Но Ткаченко даже прямым взглядом его не удостоил, а лишь только покосился с усмешкой.

– И, если хочешь, Котко, я тебе могу сказать в твой последний час, – продолжал он, – в чем есть твоя деревенская дурость. Не понял ты, Котко, политики. Не сварил котелок. Залетел ты в своих думках чересчур высоко. Захотелось тебе сразу получить все счастье, какое только ни есть на земле. Очи у тебя, Котко, сильно завидущие, а руки еще сильней того загребущие. Увидел ты красивую дивчину и сразу же до нее своими лапами – цоп! И не сварил твой котелок, что, может быть, тая дивчина – богатая дочка образованного человека, твоего непосредственного начальника, и она до тебя, бедняка, не пара. Затем увидел ты клембовскую гладкую худобу и клембовскую хорошую землю и сразу же их своими холопскими лапами – цоп! И не сварил твой котелок, что эта гладкая худоба, и эта хорошая земля, и эти новые сельскохозяйственные машины есть священная, нерушимая собственность хозяина нашего, царем и богом над нами поставленного господина Клембовского. Но и этого показалось мало завидущим твоим глазам и загребущим твоим рукам. Увидел ты дальше, Котко, власть; власть – надо всем, что только ни есть на земле, под землей, в воде и на море: понравилась тебе тая власть, и ты пошел до своих сватов, до разбойников-большевиков, в их Совет депутатов и вместе с ними подлыми своими руками тую божескую власть – цоп! И вот до чего тебя это все привело, Котко. А умные люди как поступают? Возьми меня. Я присягу свою свято исполнял. Я в думках своих чересчур высоко не залетал, а если когда и залетал, то держал это при себе. Я начальству своему уважал. Я чужую священную собственность сохранил как зеницу ока. Я муку через то от людей принимал. И я достиг. А ты не достиг. Кто теперь есть ты и кто я? Я теперь получил за верную службу от его светлости ясновельможного пана гетмана Скоропадского эти офицерские погоны. Я Соньку выдам за дворянина и сам дворянином, даст бог, сделаюсь по прошествии времени. А ты в неизвестной могиле сгинешь, как тая падаль.

– Брешешь! – закричал Семен, вскакивая. – Брешешь, шкура! Я из могилы выроюсь за свое счастье и костями буду душить вас, гадов!

Тут во второй раз проиграл на селе военный рожок.

– Мало твоего остается, Котко, мало. Может быть, и до десяти минут не хватит. Попрощаемся лучше навеки, как нам господь наш Исус Христос советует, ничего не имея друг на друга. Один раз ты меня уважил…

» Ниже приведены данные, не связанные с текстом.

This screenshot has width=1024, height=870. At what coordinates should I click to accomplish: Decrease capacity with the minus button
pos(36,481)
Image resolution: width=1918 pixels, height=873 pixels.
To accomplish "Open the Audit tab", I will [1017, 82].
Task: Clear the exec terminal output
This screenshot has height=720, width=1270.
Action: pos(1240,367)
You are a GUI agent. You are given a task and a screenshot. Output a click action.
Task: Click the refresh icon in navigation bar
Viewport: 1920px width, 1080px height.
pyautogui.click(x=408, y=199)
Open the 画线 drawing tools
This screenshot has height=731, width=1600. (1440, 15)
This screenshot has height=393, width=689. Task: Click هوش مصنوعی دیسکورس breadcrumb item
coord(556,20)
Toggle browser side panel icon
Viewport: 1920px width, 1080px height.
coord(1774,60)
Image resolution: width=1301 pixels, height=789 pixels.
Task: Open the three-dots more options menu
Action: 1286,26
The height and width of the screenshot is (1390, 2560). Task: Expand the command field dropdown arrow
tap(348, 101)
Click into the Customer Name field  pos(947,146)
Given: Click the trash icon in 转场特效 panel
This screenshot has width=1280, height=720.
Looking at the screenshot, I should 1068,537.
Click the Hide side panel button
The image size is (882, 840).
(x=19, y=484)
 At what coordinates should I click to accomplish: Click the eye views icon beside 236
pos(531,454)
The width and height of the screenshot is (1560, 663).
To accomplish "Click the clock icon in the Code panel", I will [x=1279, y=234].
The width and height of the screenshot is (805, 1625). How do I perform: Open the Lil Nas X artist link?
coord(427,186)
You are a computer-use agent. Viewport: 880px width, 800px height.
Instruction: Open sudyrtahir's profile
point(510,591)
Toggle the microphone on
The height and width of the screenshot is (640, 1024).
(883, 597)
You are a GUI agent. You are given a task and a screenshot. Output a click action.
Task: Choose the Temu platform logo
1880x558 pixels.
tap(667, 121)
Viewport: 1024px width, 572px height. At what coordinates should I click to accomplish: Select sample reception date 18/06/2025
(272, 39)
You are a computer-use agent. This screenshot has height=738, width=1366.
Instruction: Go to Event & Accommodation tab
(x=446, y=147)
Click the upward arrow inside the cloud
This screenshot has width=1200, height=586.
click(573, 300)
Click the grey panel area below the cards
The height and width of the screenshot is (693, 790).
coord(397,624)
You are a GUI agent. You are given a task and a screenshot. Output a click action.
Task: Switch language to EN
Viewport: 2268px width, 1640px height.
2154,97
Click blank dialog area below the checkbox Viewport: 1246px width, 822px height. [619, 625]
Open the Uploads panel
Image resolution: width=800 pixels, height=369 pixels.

– Вот тогда я был главный дурак, когда уважил.

– Другой раз я тебя уважил. Третий раз опять ты меня уважил…

– И опять был дурак.

– Теперь я тебя в последний раз уважу. Закури, Котко, чтоб дома не журились.

Ткаченко вынул серебряный портсигар, достал из него папиросу и протянул ее к лицу Семена, желая вложить в рот. Но Семен резко отвел голову.

– Не треба! – крикнул Семен. – А за все твои слова, шкура, плюю в твои поганые очи.

И Котко плюнул в лицо Ткаченки.

Ткаченко отвернулся, вытерся носовым платком и ударил Семена нагайкой наотмашь поперек лица.